JANUS KINASE INHIBITOR MARKET ANALYSIS

Market Challenges And Opportunities

Jak inhibitors are increasingly preferred for industrial research due to their critical role in immune response signaling. For instance, in June 2018, Eli Lilly and Company announced approval from the U.S. Food and Drug Administration (FDA) for OLUMIANT (baricitinib) — an oral medication for rheumatoid arthritis in adults. Approval was granted for use of baricitinib in combination with methotrexate (MTX) or other disease-modifying antirheumatic drugs (DMARDs) or as monotherapy. The drug inhibits activation of Jak1/2 (Janus kinase 1 and 2) and decreases the production of inflammatory cytokines, thereby inhibiting inflammatory response. Therefore, increasing launch of new drugs is expected to fuel the global janus kinase inhibitor market growth over the forecast period.

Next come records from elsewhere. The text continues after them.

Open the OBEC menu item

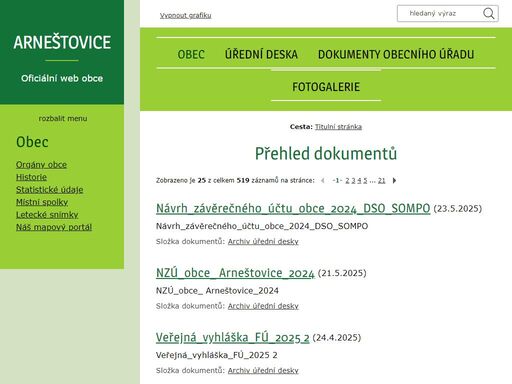click(191, 54)
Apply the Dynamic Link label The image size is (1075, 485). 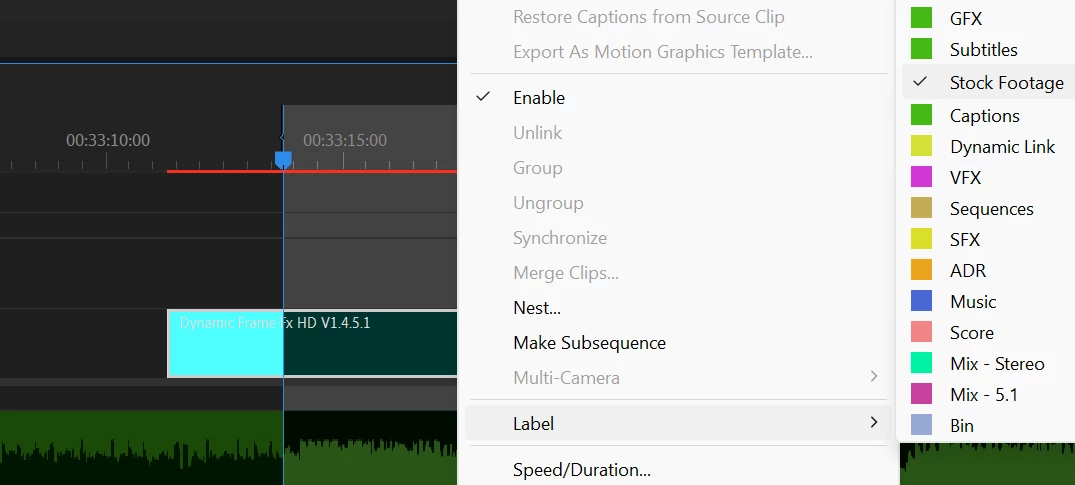921,146
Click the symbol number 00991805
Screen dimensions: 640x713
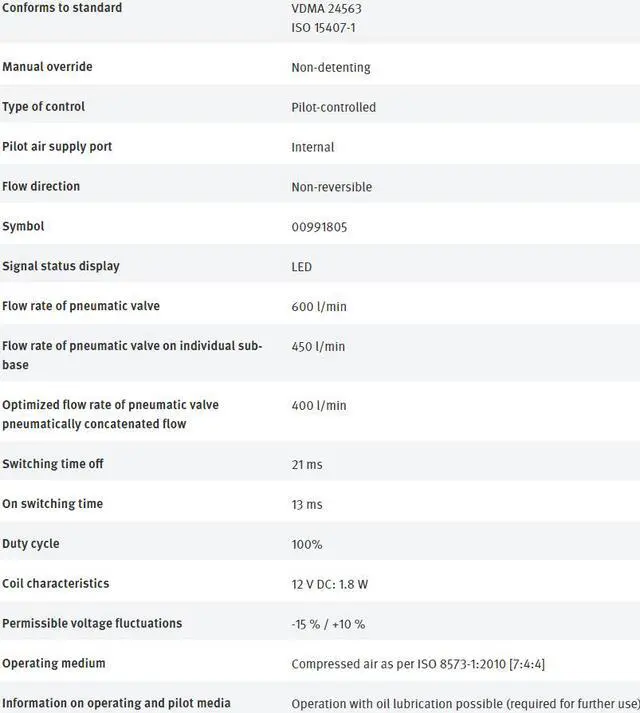pos(319,227)
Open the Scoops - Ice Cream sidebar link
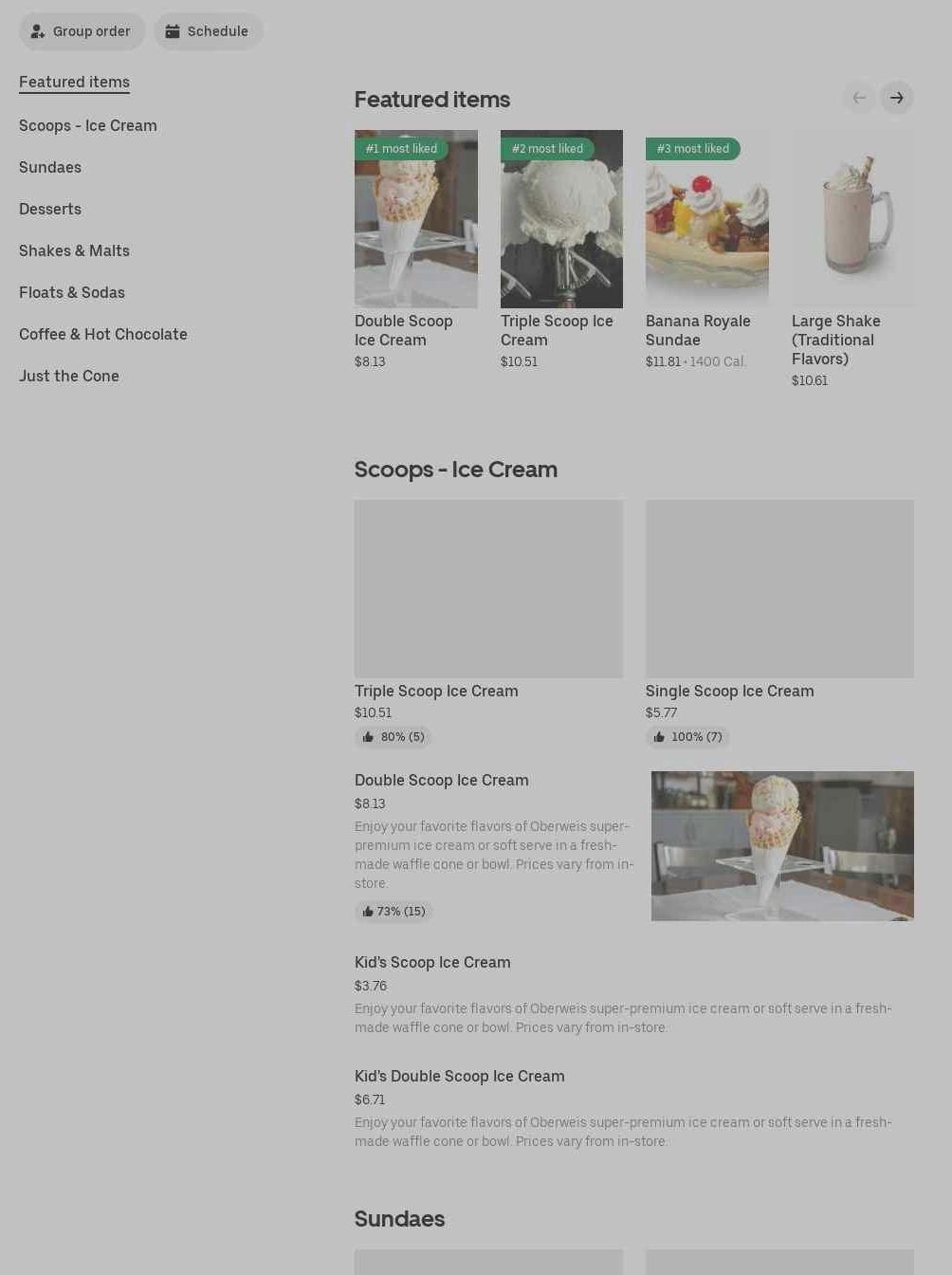Image resolution: width=952 pixels, height=1275 pixels. click(88, 125)
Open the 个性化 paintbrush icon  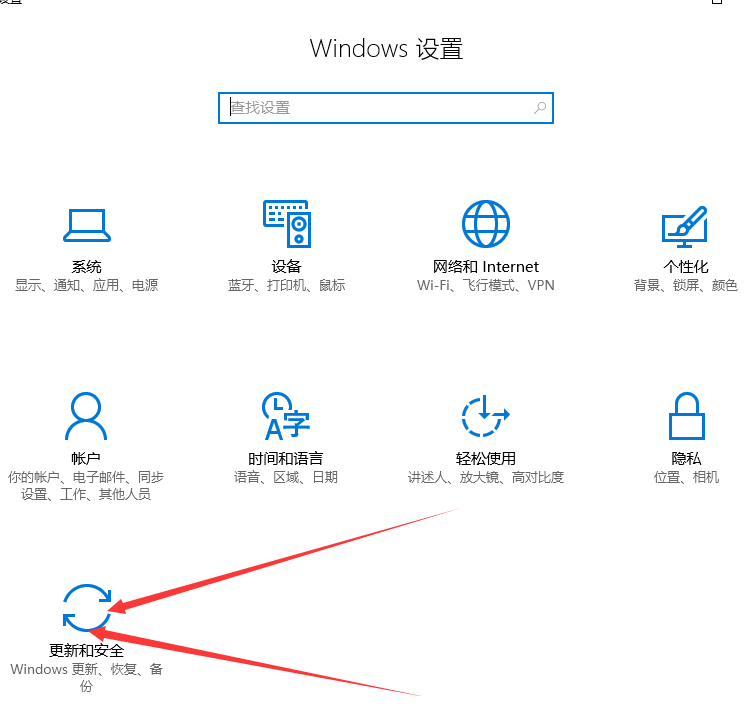tap(685, 227)
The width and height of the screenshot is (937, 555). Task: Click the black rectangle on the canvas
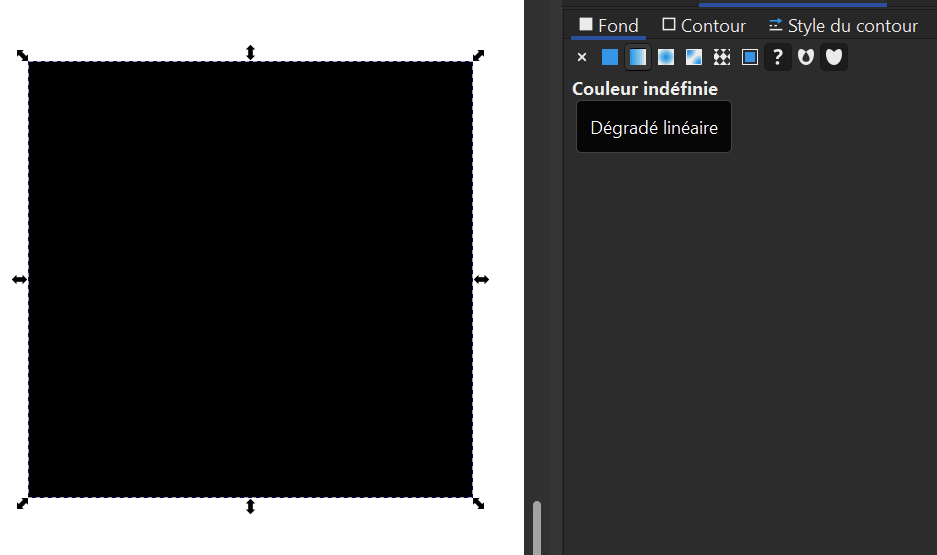pos(250,280)
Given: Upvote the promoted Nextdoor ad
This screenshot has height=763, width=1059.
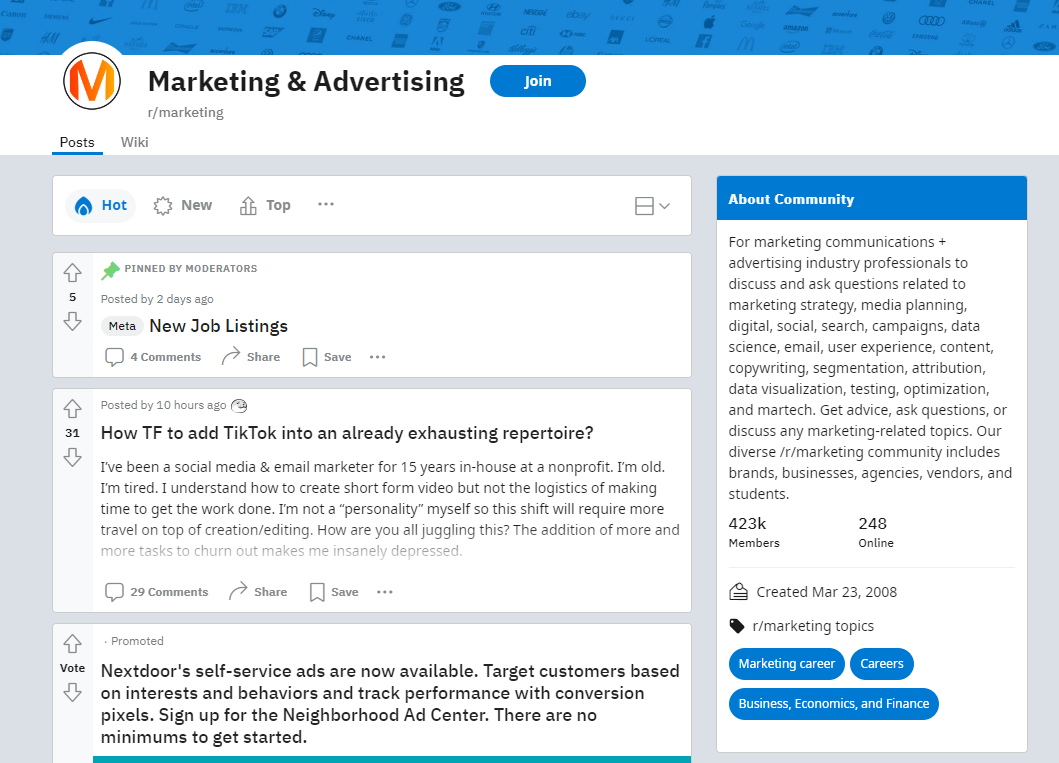Looking at the screenshot, I should (72, 643).
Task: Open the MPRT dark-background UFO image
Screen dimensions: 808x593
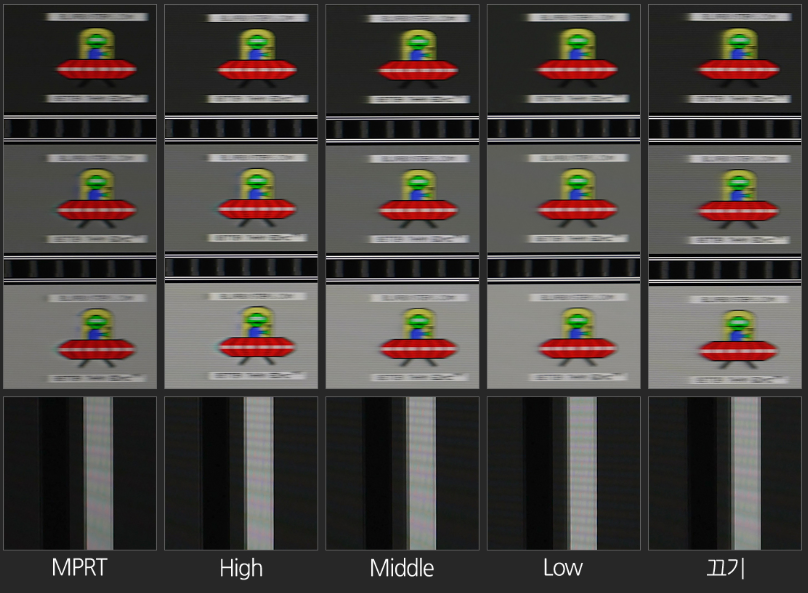Action: [x=80, y=59]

Psoriatic arthritis is a form of arthritis, which is characterized by red patches of skin with silvery scales. Tofacitinib is a janus kinase inhibitor, which modulates cytokines that are required for signaling of inflammatory and immune response. Inclusion of new treatment options is expected to boost the global janus kinase inhibitor market growth over the forecast period. For instance, in December 2017, Pfizer Inc. received approval from the U.S. FDA for XELJANZ (TOFACITINIB) for treatment of adult patients suffering from psoriatic arthritis (PsA).

Furthermore, key manufacturers and research organizations are focused in research and development of new janus kinase inhibitor drugs. For instance, M.D. Anderson Cancer Center, in collaboration with Incyte Corporation, conducted phase -2 clinical trials (study completed in March 2017) to check effect of ruxolitinib in controlling advanced hematological malignancies.  Ruxolitinib is an inhibitor of Jak 1 and Jak2 kinases and arrests growth of transformed cells. Therefore, active research and development of new janus kinase inhibitor drugs is expected to fuel the global janus kinase inhibitor market growth over the forecast period.

Regulatory challenges in launch of Janus kinase inhibitors is expected to hinder the market growth. For instance, in April 2017 the U.S. FDA requested Eli Lilly & Company to provide additional clinical data for the dosing of drug Olumiant to characterize safety concerns. Later in April 2018, the FDA denied company the approval for 4mg once daily dose of Olumiant due to safety concerns regarding arterial and venous thrombosis.